INSTRUCTIONS TO FOLLOW: Extend the passage about Meador's college football career, picking up after its final sentence, which notes his 1959 graduation.

SUPPLIED PASSAGE:
----

Meador was named All-Conference in the Arkansas Intercollegiate Conference (AIC) in 1957–58 and was named Little All-American following his senior season at Tech. His collegiate career includes rushing for 3,410 yards and scoring 259 points. Tech won the AIC championship in 1958.

There were other tremendous single-game, single-season, and career achievements that resulted in unofficially setting 19 collegiate records, which have since been surpassed. To cap off his career, Meador was invited to play in the Optimist Bowl in Tucson, where all-star-caliber football players from Division I were pitted against all-star-caliber football players from smaller colleges. Playing alongside all-star teammates such as John Madden and John Wooten, Meador's team was narrowly defeated by the players of Division I. He was voted Arkansas Amateur Athlete of the Year in 1958. In 1959 Meador graduated with a teaching degree (Social Studies and Physical Education).

----

RECORD EXTRACTS:
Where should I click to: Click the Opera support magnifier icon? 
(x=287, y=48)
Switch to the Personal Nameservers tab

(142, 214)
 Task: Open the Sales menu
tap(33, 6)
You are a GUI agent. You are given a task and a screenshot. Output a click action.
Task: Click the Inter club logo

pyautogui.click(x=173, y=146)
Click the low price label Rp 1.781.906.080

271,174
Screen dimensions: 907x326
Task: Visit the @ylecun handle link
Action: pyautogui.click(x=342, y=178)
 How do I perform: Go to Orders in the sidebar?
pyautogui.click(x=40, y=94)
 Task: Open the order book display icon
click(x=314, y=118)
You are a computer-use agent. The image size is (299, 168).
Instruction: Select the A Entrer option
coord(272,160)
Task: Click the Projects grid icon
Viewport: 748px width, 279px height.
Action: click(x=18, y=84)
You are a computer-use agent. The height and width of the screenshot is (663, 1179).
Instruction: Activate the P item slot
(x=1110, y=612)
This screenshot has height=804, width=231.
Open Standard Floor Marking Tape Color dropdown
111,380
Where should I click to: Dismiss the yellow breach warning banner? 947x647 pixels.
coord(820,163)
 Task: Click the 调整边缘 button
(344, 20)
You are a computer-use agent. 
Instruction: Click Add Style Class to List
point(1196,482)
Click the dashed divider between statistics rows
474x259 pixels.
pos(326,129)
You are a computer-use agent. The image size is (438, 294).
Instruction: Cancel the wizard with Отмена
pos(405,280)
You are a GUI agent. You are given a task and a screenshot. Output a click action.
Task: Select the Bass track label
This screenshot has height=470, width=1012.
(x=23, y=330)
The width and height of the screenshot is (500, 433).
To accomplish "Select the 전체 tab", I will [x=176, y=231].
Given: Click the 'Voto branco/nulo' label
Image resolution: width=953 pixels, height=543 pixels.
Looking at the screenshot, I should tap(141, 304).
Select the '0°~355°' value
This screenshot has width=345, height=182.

----

TASK RESPONSE:
==NFL==
Meador was drafted in the seventh round of the 1959 NFL draft, as the 80th pick overall. He was a starter as a rookie at cornerback and was voted the Rams' Defensive Rookie of the Year.
Meador was voted to the Pro Bowl the following season, as well as being named second-team All-Pro. In 1961 Meador tied for the NFL lead in fumbles recovered with 5 and was named All-Conference by The Sporting News. The following season, 1962, Meador was honorable mention All-Pro and set a Ram record by blocking 4 kicks.

In 1963, Meador was second-team All-Pro and intercepted six passes. In 1964 Meador was moved from cornerback to free safety. He recorded 95 tackles and was named All-Conference by The Sporting News (an honor he would receive every year from 1964 through 1969). In 1965, he led the Rams with 126 tackles and was named second-team All-Pro for the third time. He was the holder for the Rams placekicks and on a fake field goal attempt he ran 17 yards for a touchdown.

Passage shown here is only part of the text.